Life Of Pi Comes Alive Again
The stage adaptation of Canadian author Yann Martel’s Booker Prize-winning novel Life of Pi shines a spotlight on messages of faith, perseverance and immigration, and brings South Asian talent centrestage in New York City’s iconic Broadway, the team behind the production said.
Renowned playwright Lolita Chakrabarti’s stage adaptation of the story of 16-year-old Indian boy Pi (Piscine) Patel stranded in the ocean on a lifeboat with a Royal Bengal Tiger named Richard Parker opened at Broadway’s Gerald Schoenfeld Theatre on March 30.
It brings together an ensemble cast of global actors as well as award-winning puppeteers who bring to life the book’s other main characters — the tiger, hyena, zebra and orangutan — to life on stage.
Chakrabarti said for anyone who has read the book or seen the Ang Lee-directed film, the stage adaptation will be a “totally surprising” experience.
“Because it’s a different kind of experience (compared) to a personal reading of a novel or sitting in a cinema.
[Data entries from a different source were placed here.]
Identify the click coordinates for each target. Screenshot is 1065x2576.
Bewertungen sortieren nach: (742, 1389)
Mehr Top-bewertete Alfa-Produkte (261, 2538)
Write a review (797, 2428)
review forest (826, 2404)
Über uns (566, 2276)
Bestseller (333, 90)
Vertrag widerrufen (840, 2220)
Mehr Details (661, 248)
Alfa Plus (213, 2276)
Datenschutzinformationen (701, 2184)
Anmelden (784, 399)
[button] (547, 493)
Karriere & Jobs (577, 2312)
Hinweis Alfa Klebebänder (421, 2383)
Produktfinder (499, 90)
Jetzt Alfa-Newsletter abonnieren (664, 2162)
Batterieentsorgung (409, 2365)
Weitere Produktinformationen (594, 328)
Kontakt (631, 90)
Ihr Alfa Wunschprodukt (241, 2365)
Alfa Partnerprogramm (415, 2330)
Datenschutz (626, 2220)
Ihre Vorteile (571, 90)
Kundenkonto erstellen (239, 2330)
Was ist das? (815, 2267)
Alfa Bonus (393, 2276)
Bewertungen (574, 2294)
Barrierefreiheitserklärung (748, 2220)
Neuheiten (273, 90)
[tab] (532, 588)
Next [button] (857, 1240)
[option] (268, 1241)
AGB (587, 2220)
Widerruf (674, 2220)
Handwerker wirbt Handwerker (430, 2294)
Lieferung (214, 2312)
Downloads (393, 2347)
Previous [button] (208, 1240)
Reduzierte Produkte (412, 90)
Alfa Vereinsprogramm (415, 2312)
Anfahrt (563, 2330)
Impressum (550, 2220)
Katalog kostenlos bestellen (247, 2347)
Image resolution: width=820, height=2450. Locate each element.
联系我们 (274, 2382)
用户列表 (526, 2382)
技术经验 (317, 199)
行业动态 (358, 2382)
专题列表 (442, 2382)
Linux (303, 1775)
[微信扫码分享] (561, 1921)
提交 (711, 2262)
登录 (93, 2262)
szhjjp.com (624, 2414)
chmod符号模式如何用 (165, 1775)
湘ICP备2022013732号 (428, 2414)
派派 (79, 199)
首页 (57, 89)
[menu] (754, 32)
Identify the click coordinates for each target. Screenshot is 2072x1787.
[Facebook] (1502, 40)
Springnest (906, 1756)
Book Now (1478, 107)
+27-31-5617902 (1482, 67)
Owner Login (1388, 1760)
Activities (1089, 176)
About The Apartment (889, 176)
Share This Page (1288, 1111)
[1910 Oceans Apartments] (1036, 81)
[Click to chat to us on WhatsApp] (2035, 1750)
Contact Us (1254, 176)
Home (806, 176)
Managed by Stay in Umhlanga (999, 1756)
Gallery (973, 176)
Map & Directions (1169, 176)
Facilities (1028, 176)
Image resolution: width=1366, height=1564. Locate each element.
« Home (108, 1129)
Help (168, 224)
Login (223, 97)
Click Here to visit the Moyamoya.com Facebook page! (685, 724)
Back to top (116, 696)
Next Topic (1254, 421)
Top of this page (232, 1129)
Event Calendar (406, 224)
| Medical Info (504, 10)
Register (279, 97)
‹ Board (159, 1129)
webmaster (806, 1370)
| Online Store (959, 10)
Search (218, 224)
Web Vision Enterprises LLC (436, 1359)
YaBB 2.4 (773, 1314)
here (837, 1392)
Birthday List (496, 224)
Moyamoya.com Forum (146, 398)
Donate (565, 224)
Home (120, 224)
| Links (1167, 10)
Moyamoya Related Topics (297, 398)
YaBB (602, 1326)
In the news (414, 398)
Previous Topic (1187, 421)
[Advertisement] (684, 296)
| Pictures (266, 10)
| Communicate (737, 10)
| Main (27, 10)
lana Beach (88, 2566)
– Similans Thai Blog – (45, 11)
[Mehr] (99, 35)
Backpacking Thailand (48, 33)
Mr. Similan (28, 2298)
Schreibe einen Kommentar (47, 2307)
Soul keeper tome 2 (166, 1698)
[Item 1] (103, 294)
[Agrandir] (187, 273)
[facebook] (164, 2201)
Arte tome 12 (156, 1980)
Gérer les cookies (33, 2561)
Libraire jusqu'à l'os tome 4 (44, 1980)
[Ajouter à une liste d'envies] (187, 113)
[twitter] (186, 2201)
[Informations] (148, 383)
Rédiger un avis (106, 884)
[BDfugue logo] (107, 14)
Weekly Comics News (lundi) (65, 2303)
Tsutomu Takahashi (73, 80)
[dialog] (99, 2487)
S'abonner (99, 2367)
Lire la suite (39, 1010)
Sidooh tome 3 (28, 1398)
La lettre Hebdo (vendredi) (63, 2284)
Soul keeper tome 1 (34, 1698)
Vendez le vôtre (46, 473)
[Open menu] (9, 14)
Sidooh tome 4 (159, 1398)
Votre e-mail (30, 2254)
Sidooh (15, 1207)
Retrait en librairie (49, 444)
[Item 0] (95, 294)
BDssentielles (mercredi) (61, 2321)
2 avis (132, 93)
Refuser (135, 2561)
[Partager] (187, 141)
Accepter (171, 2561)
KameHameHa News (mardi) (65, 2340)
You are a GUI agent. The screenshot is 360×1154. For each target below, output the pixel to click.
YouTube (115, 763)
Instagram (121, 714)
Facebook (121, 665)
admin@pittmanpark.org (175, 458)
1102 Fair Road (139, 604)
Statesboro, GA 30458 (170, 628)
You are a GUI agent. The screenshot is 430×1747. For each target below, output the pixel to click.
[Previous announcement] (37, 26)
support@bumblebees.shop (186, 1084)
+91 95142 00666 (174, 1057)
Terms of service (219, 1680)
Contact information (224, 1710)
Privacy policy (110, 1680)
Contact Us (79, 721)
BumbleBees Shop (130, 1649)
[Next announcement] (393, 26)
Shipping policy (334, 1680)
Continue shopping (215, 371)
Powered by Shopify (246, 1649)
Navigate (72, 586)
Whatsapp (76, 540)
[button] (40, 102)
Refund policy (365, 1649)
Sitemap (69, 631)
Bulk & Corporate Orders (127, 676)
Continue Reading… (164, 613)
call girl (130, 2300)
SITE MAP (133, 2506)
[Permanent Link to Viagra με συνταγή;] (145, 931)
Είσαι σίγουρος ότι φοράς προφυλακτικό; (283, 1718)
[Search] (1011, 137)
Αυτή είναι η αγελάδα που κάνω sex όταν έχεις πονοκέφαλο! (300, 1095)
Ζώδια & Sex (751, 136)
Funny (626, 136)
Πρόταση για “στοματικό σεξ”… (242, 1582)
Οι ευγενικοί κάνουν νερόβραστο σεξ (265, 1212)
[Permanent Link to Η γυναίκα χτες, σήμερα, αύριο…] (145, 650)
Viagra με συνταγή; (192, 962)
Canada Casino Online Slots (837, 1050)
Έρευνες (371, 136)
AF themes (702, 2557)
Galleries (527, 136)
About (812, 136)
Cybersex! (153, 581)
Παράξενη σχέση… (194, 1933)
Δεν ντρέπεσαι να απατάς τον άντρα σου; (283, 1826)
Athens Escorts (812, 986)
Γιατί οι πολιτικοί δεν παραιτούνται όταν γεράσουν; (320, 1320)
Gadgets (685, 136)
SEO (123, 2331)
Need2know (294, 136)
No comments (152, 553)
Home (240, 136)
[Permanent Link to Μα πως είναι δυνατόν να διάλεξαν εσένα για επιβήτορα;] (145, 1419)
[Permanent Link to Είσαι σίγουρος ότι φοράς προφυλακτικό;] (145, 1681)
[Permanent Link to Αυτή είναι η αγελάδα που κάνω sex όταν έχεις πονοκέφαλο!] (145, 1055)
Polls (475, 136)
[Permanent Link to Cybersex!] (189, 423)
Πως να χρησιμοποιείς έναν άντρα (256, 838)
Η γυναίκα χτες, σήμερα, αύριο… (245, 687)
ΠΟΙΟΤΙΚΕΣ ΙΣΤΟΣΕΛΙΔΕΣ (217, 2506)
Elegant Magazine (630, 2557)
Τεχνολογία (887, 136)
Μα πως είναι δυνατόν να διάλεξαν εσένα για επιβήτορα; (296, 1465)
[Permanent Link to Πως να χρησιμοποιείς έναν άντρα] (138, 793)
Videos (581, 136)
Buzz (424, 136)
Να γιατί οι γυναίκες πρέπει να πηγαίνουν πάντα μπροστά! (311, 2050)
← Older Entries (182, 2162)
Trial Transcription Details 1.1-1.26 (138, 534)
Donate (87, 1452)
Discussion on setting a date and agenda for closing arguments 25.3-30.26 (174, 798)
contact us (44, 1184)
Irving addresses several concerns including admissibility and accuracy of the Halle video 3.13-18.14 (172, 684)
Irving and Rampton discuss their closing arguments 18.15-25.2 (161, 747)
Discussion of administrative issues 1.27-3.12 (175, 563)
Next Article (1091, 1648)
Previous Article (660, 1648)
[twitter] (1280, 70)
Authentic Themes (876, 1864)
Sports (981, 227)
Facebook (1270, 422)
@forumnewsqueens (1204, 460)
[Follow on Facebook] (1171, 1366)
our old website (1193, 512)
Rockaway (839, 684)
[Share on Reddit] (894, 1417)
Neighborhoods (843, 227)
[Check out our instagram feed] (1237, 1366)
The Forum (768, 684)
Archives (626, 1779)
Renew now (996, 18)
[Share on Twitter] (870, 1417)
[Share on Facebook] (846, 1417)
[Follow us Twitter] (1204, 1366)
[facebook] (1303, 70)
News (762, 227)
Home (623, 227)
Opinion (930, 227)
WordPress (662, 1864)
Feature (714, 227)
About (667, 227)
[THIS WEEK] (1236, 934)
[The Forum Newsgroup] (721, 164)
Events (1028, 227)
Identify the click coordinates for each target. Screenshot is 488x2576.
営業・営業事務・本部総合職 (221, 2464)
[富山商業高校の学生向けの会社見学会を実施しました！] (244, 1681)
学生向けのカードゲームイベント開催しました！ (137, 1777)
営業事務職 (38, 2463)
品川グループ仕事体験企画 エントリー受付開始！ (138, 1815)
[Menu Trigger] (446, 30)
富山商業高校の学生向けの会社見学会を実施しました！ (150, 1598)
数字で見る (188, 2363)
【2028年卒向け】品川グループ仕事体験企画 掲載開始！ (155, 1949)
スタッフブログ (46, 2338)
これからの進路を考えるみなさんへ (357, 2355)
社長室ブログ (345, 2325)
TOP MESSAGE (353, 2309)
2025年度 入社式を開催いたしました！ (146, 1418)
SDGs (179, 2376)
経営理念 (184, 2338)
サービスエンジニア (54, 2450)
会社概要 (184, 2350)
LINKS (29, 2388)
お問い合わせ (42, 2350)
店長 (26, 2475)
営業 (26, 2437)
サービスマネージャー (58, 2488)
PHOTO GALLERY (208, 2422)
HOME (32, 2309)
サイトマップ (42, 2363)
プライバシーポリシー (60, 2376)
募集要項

This requires the audience to be engaged and in the room and discovering the story with us,” Chakrabarti told PTI.
She described the journey of bringing the book to life on stage as ‘long’ and ‘thrilling’ and said she hopes the audiences “travel with us and have an emotional experience that ends in hope.”
Sri Lankan actor Hiran Abeysekera plays the title role of Pi in the Broadway adaptation, Indian-born actor Mahira Kakkar reprises the role of Pi’s mother while Rajesh Bose makes his Broadway debut and plays Pi’s father.
Abeysekera has won the Olivier Award, Britain’s most prestigious stage honours, for his performance in Life of Pi in the West End production of the play.
With the Broadway adaptation bringing together actors from the Asian and South Asian regions on centre stage in New York, Chakrabarti said she “loves” the message this conveys.
“Because we’re here, we’re always here, not necessarily recognised or celebrated. I hope this is a change. The world is changing fast. This is a universal story for everybody but in terms of representation, it is thrilling,” she said.
Director Max Webster said the show promises to be a “wonderful entertainment” with humour, emotion and surprise and at the same time ‘asks really important questions about life, love, faith and family and immigration and how we hold on to meaning in our lives.’
“The world has been through some really, really big challenges, especially the last few years. It’s hard to hold on to that sense of faith, purpose and belief. I really hope what we’re all trying to do is offer a sense of wonder or a sense of re-enchantment and the possibility of being alive,” Webster said.
Kakkar, who acted in the television miniseries A Suitable Boy directed by Mira Nair and based on novelist Vikram Seth’s eponymous novel, said that audiences from all over the world come to see Broadway.
With Life of Pi bringing together South Asian actors ‘front and centre’ on Broadway, Kakkar said this ‘centres the human experience and it makes us all connect with each other at a human level’ and implores everyone to “try and understand where someone else is coming from regardless of their race, religion, ethnicity, age.”
Sathya Sridharan, who plays the role of Pi’s Mamaji (uncle) in the play, said that as the world comes out of a very dark time: “This play offers light and upliftment and is a testament to the human spirit of perseverance.”
With the story of Pi beginning in Pondicherry in southern India, the play also shines a spotlight on the region’s culture.
On the significance of South Asian representation on Broadway through the production, Sridharan said: “We’re able to pay homage to our parents and generations that came before them.”
“There are so many South Asian actors. This is a testament to anybody that says, ‘We couldn’t find the right person’. We’re here. We’re right here. We are waiting. And we’re not going to wait anymore,” Sridharan said.
The novel’s other main character Richard Parker, as well as the other animals, has been brought alive on stage through award-winning puppeteers.
Life of Pi played at Wyndham’s Theatre in London’s West End where it won five Olivier Awards including Best New Play, Best Scenic Design and Best Lighting Design.
Prior to the Broadway engagement, Life of Pi made its North American premiere at the American Repertory Theatre at Harvard University.